The IJ-Lamp is made out of plastic and consists of elements that can be combined in a variety of ways. This kind of plastic is suitable for use because, unlike old-fashioned light bulbs, eco-friendly and LED bulbs don’t heat up. The IJ-lamp comprises two identical black and/or white shades and a coloured filter, held together by a light socket.
A ceramic container that cools water as an alternative to the plastic water coolers found in offices and public places. If clay is fired at a low temperature it allows water to evaporate through the porous walls, bringing about a natural cooling effect. The cooler is linked to the water supply, doing away with the need for bottled water.
Throughout the Netherlands, the areas around railway and bus stations are overflowing with old, abandoned bikes that need to be cleared away.
Every now and then everyone throws out items that might still be of value and/or useful to others. These items disappear in grey garbage bags and end up on trash piles. The ‘Goedzak’ offers them a second chance. The bright coloured bag with the transparent window attracts attention and allows you to scan its contents. If no one is interested in contents, the bag will simply follow the same path as the other garbage bags.
Zipp is a lamp made from a flat section of polypropylene 0.4 mm thick, with a metre-long zip attached. All you need to do is zip together the long strip of material to create a wonderful spherical lampshade. In general, most lamps are packed in space-consuming boxes for transportation. And what is actually being transported is mainly air.
The Manou Chair is constructed from the sustainable materials manou (pulp cane) and leather and comprises a minimum number of parts that all have a function.
Yana, a felt cloth measuring 4 by 6 meters, is the outcome of a study of the properties of wools and felt. The fabric includes Italian mountain wool and rabit angora. It is made using an ancient Turkish technique for felting rugs and can be used as a curtain or partition wall.

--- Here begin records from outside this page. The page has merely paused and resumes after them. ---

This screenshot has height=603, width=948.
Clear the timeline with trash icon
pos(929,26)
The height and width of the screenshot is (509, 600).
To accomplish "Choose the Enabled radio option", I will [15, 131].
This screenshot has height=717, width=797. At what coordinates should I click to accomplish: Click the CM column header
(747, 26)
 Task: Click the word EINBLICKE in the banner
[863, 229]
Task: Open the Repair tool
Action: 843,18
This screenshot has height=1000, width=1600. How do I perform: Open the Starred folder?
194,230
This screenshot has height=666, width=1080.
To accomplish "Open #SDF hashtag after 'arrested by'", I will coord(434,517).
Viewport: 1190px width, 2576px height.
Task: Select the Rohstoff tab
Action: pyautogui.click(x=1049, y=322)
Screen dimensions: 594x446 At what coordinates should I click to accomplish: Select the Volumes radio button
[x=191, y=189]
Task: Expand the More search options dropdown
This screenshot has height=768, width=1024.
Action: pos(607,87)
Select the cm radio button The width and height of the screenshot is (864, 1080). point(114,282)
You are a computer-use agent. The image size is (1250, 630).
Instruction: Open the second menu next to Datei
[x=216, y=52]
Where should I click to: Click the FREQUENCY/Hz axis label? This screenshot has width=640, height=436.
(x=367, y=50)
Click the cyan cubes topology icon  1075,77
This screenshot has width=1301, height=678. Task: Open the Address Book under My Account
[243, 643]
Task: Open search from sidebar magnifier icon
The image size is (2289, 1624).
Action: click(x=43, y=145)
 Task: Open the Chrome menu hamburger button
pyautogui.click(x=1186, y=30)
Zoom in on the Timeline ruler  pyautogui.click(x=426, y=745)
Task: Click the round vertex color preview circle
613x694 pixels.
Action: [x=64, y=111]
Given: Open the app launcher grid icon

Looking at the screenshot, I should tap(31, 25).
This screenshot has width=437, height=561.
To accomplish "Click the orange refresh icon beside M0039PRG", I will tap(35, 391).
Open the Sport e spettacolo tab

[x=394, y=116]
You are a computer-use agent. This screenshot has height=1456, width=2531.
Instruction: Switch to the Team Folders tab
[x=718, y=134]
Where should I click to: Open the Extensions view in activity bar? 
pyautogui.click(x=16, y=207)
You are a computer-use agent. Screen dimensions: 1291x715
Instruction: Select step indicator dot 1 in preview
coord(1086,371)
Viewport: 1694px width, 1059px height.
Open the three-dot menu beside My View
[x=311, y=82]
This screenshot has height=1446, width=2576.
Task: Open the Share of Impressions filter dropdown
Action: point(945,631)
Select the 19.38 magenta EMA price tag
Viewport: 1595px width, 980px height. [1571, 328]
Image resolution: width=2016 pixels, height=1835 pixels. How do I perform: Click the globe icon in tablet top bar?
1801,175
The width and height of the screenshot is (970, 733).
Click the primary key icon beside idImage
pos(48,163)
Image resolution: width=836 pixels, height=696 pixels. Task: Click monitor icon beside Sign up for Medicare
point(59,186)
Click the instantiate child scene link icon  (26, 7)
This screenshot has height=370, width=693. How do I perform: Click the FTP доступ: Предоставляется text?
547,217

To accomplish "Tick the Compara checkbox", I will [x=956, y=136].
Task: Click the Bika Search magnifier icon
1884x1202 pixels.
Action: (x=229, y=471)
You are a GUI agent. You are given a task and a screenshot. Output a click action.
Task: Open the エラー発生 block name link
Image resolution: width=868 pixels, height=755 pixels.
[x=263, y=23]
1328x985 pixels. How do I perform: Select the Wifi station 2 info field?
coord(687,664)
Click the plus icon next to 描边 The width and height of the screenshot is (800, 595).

The Netherlands is a land formed by river, sea and glacier clay. By excavating clay in different sites throughout the Netherlands, shaping them and firing them, an incredible series of tiles resulted: a ceramic map in a variety of colours.
For the renovation of an office building in Utrecht, firm of architects Cepezed and façade specialists jointly designed a Teflon-coated glass fibre second skin façade.
The Side Table is part of the Urushi Series, in which Aldo Bakker works in collaboration with Uruschi artist Mariko Nishide. The Urushi Series last for all times, which is the ultimate in sustainability.
When developing the Seam Chair and Seam Bench Chris Kabel worked with Materials Lab of the Air and Space Faculty at the TU Delft and composites manufacturer Lankhorst Indutech in Sneek. Chris Kabel used the material Pure, which is a 100% woven polypropylene textile (PP threads) with an internal core that melts at around 180 degrees C and an outside that melts at 130 degrees C. At the right temperature, the outer layer melts, fixing the remaining fibres. The result is an extremely hard recyclable material in contrast to the glass fibre-reinforced plastics currently used in the (furnishings) industry.
During an internship with the EKWC, Marjan van Aubel started her research into porcelain foam, light but extremely hard porcelain. This porcelain is even more sustainable because it can be fired at just 900 degrees C, and expands three times in the oven (normal porcelain has to be fired at 1260 degrees) so that only a third of the materials are required. The lightweight materials users fewer resources, are easier to transport and very long-lasting.
Research into materials is a key part of the work of Maria Blaisse. Essential qualities here are simplicity, clarity, beauty, durability and making optimal use of the material and its characteristics.
Weight is a crucial aspect of sustainability. Lightweight products use less energy. Geenen’s research looked at systems found in nature and in architecture. The research project culminated in a series of designs in which each item of furniture is designed on the dynamics of a constructional principle.